Is it really Bolt Bound?

By Mac MacCormack

OLYMPUS DIGITAL CAMERA

In a recent RT300 class during the field portion of the training, the team made the decision to take vibration readings on a motor/pump assembly that was very noisy and had frequent coupling failures.

The RT300 diagnosed misalignment, cavitation and shock modulation. Then using the same RT300, they checked the alignment and it was indeed significantly out of alignment.

The team performed the pre-alignment steps, found the coupling insert needed replacement, then began the precision alignment process using the RT300. All was going smoothly until they got to the horizontal correction.

It appeared the electric motor was bolt bound and they were unable to move the pump to compensate for the bolt bound situation. Looking for different options, it was determined that there was enough clearance in the motor feet bolt holes to make the required move. So, what else could it be?

After further inspection, it was clear that the electrical conduit to the junction box was holding the motor back.

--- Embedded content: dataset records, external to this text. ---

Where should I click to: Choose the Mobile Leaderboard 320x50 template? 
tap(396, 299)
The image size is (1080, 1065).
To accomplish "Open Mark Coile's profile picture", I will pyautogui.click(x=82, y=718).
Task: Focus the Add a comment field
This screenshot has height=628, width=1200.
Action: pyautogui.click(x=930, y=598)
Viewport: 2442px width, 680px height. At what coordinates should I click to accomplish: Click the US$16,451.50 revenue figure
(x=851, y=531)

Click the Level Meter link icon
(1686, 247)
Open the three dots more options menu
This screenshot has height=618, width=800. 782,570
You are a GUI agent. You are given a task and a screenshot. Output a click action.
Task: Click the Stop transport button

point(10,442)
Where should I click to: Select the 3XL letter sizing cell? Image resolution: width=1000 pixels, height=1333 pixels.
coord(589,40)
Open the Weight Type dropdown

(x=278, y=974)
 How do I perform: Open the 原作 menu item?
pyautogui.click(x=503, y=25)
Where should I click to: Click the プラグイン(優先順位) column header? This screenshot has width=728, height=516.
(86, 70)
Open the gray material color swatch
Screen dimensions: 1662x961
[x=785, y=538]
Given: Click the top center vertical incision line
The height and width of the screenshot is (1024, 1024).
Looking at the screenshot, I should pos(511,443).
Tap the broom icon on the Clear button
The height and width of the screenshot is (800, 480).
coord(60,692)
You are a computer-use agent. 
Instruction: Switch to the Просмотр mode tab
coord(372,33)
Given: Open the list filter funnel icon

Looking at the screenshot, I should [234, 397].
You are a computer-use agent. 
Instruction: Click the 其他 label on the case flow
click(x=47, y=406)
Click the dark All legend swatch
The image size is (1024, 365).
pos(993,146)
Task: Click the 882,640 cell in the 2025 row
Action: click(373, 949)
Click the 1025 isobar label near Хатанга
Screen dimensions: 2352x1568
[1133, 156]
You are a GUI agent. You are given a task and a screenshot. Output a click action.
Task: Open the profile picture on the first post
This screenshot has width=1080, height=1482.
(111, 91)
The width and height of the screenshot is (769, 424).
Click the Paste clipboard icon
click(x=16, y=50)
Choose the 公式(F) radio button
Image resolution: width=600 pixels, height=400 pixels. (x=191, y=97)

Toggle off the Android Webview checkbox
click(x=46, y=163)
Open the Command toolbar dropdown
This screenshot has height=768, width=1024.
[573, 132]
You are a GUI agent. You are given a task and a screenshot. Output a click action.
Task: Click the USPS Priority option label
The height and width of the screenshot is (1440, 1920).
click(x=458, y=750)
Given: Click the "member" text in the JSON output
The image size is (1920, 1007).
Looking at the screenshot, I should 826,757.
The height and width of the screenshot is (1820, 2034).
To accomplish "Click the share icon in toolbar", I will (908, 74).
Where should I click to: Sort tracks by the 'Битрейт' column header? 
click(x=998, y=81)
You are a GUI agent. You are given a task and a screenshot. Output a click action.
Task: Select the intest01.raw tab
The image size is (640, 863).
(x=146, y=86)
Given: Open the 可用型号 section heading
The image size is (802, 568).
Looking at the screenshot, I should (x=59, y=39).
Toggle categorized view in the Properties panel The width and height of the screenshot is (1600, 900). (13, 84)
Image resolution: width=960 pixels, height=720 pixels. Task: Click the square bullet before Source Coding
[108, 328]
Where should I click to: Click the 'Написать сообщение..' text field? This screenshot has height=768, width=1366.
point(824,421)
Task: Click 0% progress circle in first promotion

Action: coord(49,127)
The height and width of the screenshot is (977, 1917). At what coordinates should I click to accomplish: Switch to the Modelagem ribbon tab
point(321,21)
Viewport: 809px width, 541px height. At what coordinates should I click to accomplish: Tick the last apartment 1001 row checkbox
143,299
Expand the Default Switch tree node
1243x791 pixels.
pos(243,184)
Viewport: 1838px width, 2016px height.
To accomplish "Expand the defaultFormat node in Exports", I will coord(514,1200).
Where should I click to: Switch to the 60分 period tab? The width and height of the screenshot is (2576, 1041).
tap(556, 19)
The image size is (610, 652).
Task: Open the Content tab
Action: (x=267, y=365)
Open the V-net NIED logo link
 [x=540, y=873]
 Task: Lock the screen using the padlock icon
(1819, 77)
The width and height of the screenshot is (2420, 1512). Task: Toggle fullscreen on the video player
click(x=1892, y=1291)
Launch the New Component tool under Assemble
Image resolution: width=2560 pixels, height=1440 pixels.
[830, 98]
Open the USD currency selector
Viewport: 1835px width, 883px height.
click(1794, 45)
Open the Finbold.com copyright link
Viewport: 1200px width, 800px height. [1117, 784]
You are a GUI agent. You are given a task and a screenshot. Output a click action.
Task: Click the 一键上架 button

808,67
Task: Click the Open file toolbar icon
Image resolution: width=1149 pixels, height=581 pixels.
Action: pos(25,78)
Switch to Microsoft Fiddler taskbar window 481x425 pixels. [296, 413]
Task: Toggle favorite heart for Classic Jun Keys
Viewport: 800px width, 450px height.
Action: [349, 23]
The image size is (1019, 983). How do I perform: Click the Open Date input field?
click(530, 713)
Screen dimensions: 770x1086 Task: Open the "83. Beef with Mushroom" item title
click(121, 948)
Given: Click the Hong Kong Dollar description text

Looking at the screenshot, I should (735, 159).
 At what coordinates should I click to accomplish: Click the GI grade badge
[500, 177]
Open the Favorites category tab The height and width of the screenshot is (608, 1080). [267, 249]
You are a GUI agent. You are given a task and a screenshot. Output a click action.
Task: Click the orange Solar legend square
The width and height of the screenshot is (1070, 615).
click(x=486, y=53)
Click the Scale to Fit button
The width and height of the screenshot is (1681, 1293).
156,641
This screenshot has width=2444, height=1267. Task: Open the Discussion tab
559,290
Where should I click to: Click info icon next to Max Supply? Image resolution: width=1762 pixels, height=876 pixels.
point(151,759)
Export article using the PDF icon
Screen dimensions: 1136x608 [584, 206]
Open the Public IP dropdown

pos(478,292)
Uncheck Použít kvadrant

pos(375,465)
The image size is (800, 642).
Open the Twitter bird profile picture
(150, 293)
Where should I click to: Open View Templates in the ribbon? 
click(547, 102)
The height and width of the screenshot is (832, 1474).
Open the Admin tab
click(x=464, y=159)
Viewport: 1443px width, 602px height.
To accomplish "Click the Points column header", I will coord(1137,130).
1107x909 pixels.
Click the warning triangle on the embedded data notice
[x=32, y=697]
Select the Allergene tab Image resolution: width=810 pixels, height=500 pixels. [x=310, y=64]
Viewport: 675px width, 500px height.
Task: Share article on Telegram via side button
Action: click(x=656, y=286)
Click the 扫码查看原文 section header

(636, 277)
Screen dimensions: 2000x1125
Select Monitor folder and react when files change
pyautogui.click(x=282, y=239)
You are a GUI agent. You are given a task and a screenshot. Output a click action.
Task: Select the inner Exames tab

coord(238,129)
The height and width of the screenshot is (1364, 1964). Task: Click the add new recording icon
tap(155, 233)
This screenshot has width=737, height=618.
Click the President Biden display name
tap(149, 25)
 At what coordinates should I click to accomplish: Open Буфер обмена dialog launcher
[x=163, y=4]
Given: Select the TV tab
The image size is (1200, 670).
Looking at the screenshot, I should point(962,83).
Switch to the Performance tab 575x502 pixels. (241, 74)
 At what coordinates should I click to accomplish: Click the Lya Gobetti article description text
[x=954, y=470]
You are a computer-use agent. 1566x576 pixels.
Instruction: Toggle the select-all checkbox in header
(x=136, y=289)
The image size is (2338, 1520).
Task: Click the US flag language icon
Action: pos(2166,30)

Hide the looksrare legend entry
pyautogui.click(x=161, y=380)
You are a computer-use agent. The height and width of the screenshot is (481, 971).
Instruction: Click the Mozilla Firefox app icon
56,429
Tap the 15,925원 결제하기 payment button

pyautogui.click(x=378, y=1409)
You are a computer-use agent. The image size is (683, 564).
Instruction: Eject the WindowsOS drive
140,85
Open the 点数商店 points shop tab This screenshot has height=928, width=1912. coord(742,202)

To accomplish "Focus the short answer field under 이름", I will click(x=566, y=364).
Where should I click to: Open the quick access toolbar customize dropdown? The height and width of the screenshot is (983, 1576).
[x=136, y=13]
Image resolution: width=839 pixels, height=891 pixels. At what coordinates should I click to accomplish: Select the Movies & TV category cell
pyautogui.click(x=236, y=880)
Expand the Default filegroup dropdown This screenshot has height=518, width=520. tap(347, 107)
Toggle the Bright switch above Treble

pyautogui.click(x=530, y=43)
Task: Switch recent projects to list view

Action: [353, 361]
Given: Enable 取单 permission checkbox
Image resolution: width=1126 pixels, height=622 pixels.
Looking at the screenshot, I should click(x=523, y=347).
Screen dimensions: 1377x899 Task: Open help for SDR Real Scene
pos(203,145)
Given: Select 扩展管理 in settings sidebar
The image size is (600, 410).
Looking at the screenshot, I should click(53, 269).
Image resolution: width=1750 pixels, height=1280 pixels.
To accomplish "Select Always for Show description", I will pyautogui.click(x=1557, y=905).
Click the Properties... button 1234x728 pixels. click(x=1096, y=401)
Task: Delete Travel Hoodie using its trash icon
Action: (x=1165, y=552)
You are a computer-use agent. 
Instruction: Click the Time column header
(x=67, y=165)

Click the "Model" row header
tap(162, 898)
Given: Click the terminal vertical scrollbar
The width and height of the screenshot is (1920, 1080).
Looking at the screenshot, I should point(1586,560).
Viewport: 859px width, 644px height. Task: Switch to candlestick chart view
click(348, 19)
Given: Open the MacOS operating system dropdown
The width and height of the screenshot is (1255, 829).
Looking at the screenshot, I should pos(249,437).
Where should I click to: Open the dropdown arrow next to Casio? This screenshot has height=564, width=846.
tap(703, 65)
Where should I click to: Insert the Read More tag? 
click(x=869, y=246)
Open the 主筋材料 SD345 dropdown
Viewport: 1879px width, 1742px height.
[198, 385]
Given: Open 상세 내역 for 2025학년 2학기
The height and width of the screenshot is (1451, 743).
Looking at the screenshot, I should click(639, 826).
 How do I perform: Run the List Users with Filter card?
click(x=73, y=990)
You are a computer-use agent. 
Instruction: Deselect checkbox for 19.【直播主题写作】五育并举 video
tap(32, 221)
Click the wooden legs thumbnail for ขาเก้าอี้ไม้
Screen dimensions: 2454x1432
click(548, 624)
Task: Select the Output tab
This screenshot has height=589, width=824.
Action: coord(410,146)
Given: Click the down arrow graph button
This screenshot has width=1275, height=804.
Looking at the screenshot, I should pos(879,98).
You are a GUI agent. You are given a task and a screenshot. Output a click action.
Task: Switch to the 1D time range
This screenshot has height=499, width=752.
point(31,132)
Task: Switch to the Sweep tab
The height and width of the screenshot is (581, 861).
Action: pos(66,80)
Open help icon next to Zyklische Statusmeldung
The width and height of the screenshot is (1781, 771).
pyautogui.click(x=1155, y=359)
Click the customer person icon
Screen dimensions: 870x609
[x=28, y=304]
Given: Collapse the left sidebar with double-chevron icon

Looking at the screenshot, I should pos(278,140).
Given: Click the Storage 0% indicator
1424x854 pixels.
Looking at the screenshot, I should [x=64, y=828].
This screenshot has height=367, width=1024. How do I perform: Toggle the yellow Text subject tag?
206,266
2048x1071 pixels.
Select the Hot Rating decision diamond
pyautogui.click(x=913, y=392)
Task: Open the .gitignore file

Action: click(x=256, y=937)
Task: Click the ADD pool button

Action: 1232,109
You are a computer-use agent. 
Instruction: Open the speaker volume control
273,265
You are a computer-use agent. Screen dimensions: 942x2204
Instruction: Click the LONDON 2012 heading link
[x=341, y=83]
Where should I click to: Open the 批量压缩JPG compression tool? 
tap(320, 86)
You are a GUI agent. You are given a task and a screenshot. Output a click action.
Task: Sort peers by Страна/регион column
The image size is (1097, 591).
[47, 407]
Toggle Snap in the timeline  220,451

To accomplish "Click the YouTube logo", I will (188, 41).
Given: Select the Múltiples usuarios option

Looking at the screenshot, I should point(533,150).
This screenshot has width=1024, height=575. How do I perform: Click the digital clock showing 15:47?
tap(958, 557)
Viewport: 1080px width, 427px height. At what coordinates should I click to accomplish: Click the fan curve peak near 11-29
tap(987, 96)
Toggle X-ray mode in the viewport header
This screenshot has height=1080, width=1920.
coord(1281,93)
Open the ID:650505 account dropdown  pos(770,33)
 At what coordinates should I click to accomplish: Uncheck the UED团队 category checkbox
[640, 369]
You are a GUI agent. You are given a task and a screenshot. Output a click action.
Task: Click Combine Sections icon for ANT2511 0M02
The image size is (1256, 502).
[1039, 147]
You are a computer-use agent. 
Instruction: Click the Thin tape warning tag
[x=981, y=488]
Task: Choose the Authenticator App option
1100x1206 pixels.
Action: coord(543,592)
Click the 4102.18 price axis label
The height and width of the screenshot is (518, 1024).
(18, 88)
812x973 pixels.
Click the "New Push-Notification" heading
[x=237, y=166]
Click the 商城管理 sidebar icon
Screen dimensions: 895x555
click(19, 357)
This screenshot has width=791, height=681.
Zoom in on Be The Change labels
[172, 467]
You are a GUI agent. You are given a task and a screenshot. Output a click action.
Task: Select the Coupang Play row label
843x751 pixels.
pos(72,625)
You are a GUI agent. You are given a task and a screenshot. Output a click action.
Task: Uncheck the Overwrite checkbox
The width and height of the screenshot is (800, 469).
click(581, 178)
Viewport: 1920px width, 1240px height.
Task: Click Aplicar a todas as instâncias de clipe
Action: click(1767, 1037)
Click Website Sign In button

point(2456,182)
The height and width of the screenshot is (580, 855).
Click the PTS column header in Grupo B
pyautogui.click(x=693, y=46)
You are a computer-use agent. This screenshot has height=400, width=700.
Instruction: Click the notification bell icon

Plans were made to correct the situation. The vertical results were near perfect, the horizontal much better but not precision. This unit had to be run and when they fired it up, they said in all the years they worked there, it had never run so quiet.

Another vibration reading was taken, cavitation was the diagnosis and the rest in the acceptable range.

1 Comment

  1. Stan Riddle on December 11, 2020 at 11:16 am

    Nice job! I’ve run into several over the years that were conduit bound.